* WHAT YOU ARE ASKED TO DO *
The response must contain every line from the records below that has "computer".

* SOURCE INFORMATION *

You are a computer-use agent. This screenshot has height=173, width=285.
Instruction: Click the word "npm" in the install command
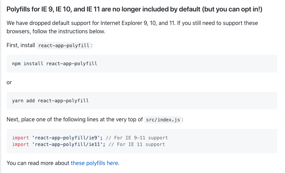[16, 63]
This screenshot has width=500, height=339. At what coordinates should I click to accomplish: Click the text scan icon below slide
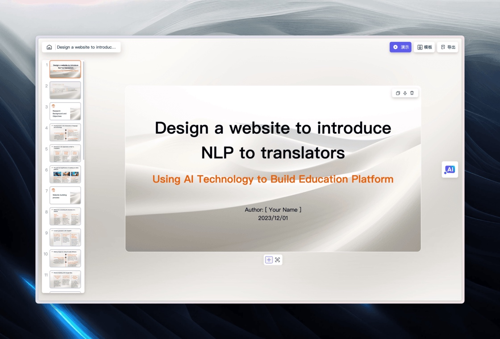[x=277, y=260]
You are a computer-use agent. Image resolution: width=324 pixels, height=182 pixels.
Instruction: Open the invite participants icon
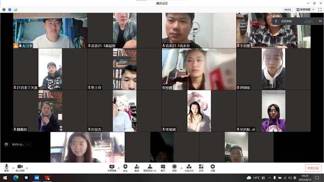pyautogui.click(x=137, y=168)
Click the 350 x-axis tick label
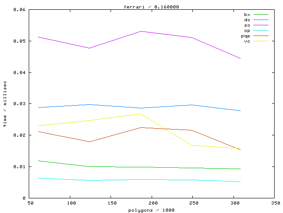Image resolution: width=283 pixels, height=213 pixels. 275,203
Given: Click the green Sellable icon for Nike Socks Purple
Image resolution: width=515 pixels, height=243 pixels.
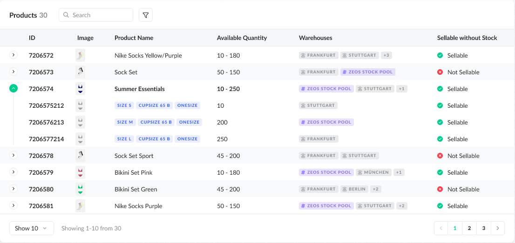Looking at the screenshot, I should point(440,206).
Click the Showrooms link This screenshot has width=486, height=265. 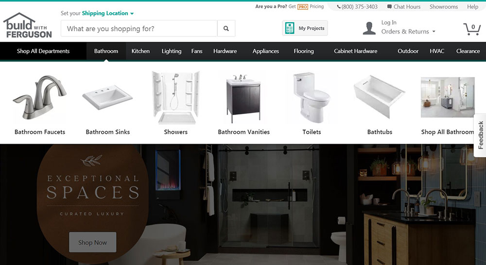444,6
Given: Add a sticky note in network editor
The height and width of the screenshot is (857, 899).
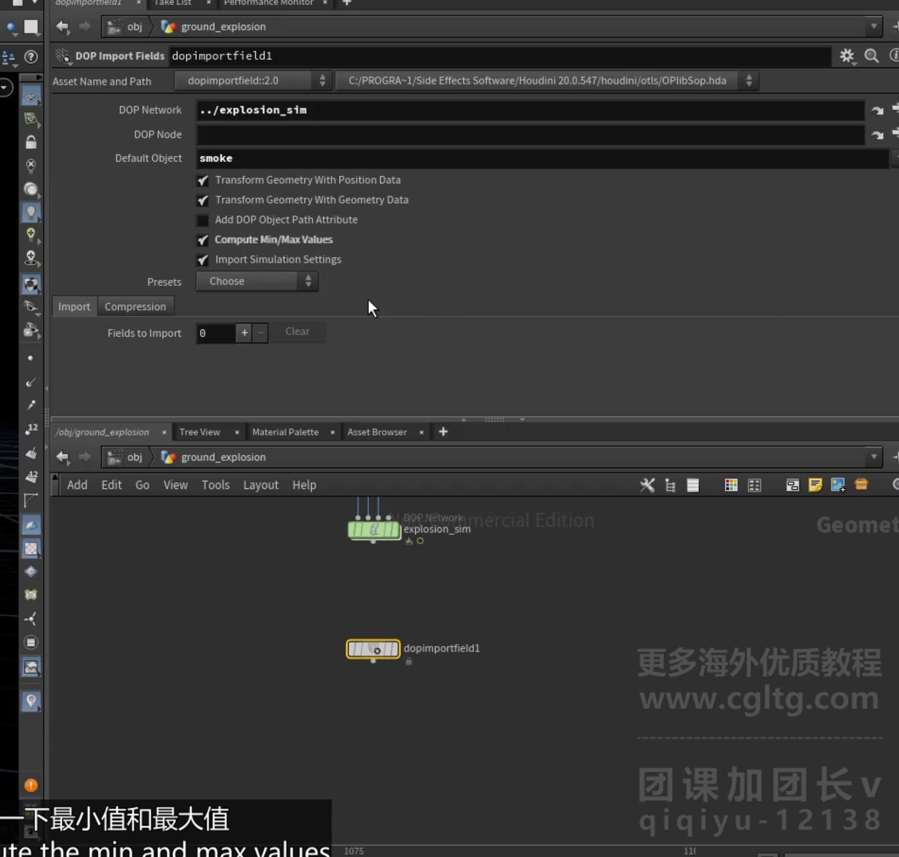Looking at the screenshot, I should coord(815,485).
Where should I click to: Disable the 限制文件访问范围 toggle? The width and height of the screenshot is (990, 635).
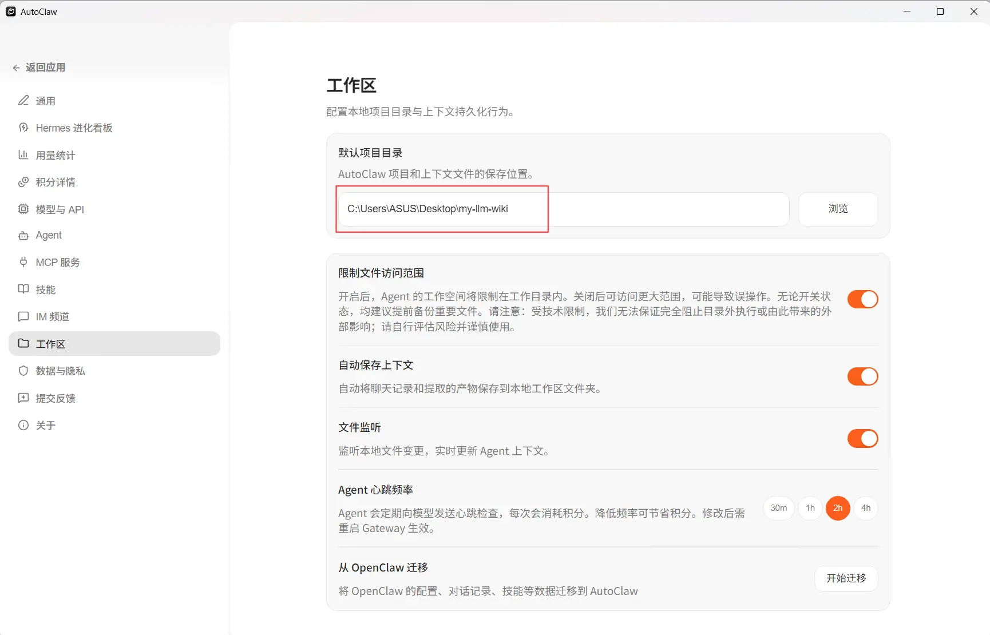863,299
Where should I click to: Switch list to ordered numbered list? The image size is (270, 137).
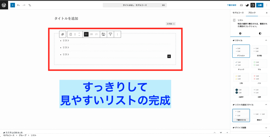pyautogui.click(x=91, y=34)
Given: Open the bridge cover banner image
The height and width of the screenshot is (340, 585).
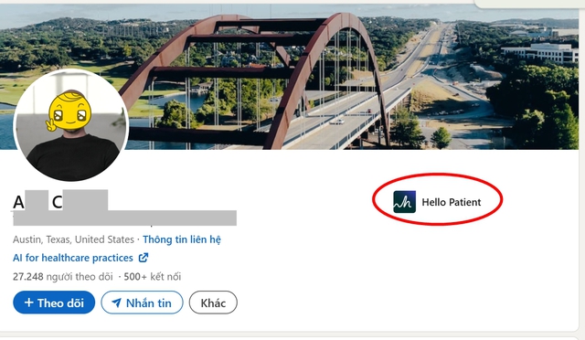Looking at the screenshot, I should pyautogui.click(x=289, y=77).
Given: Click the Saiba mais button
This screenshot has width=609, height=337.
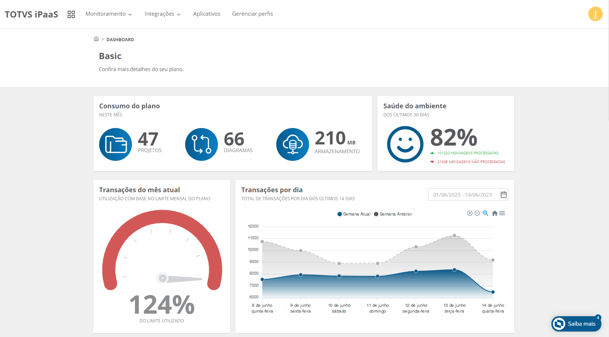Looking at the screenshot, I should click(x=576, y=324).
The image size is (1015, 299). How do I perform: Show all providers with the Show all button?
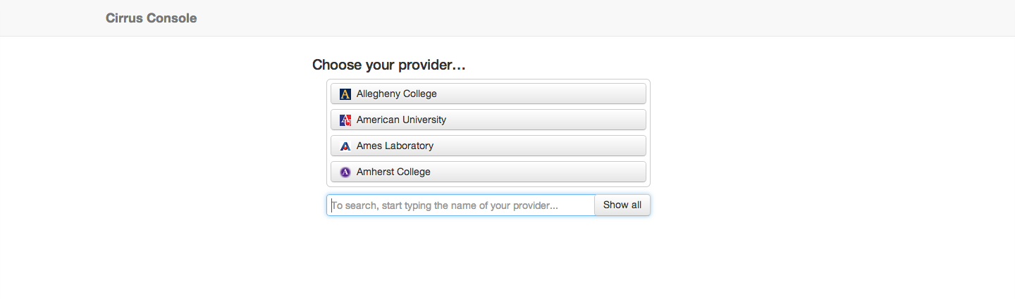622,205
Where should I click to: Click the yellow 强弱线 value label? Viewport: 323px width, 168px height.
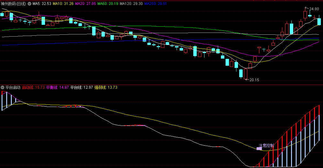[x=106, y=87]
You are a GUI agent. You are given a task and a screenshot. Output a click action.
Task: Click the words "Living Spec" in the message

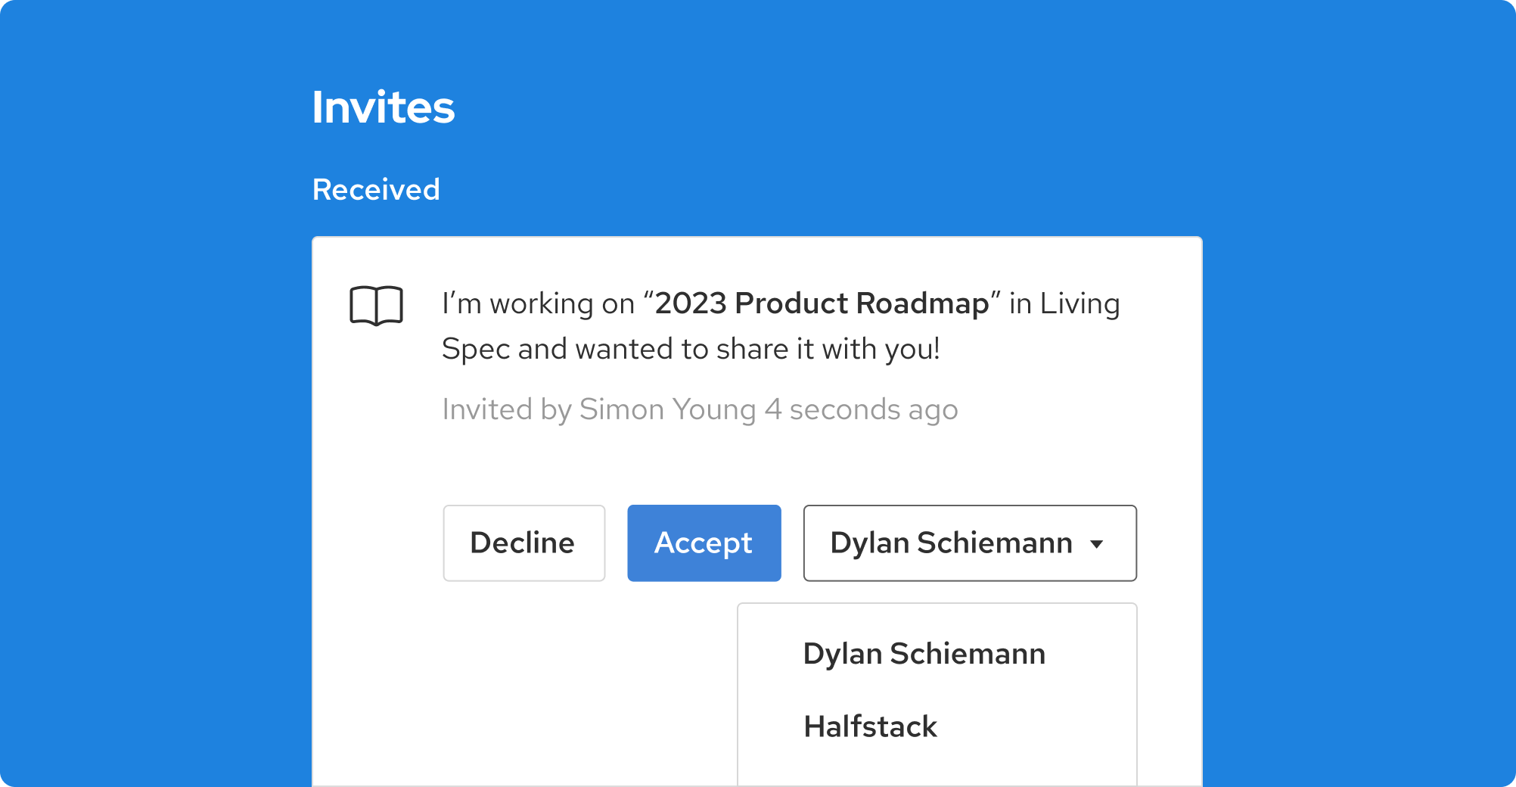1080,303
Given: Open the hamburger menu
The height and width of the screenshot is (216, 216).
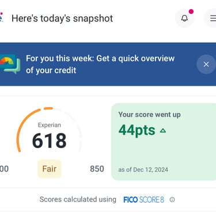Looking at the screenshot, I should click(x=212, y=18).
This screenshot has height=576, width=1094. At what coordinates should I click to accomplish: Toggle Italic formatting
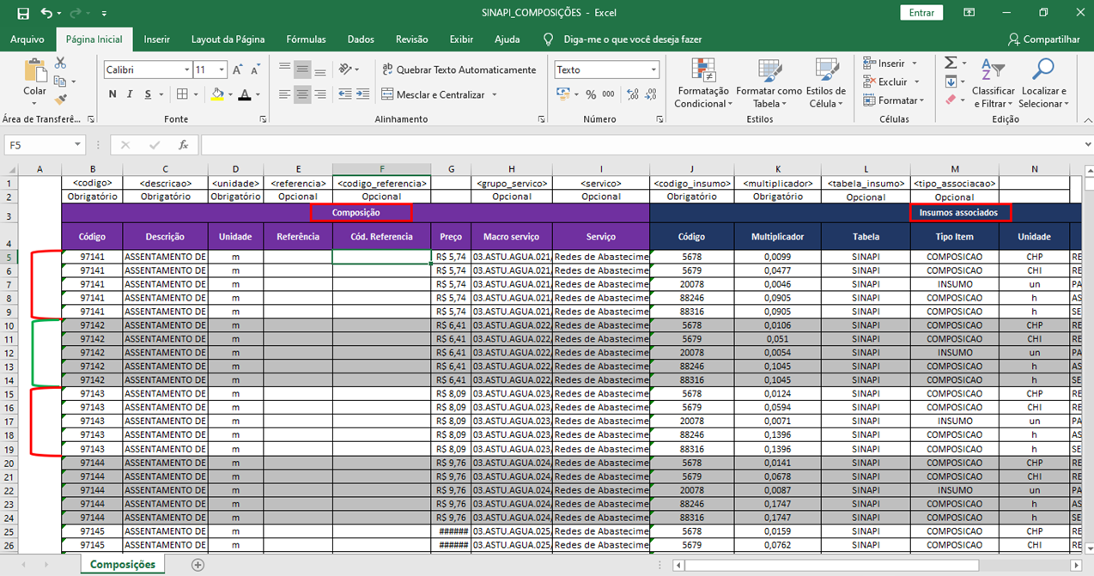(x=130, y=94)
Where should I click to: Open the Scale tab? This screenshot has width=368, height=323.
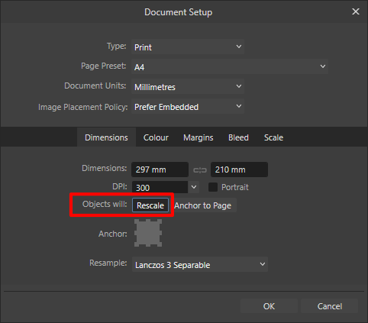pyautogui.click(x=273, y=137)
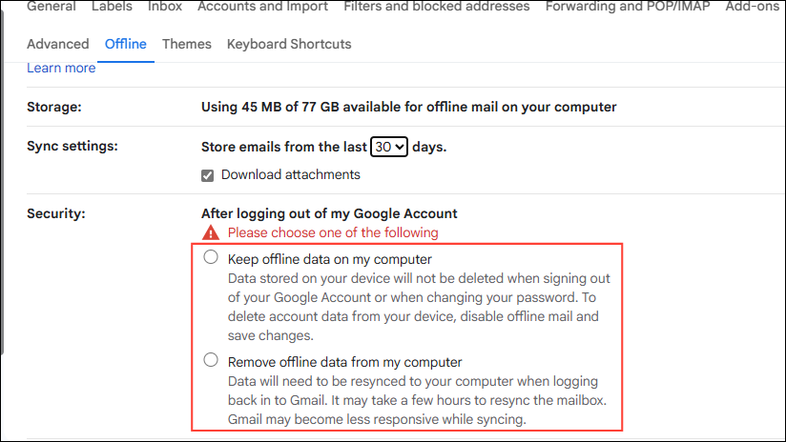Uncheck the Download attachments checkbox

208,175
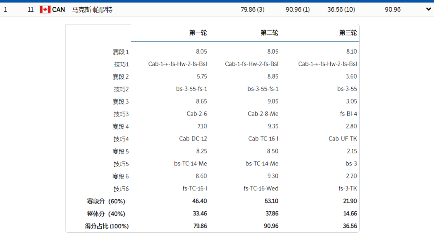Select the 第三轮 column header
434x240 pixels.
348,33
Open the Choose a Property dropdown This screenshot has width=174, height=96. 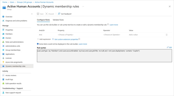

* REPLY TO THE EXERCISE *
You are a computer-use agent. This screenshot has height=173, width=285.
You are a computer-use agent. Image resolution: width=324 pixels, height=182 pixels.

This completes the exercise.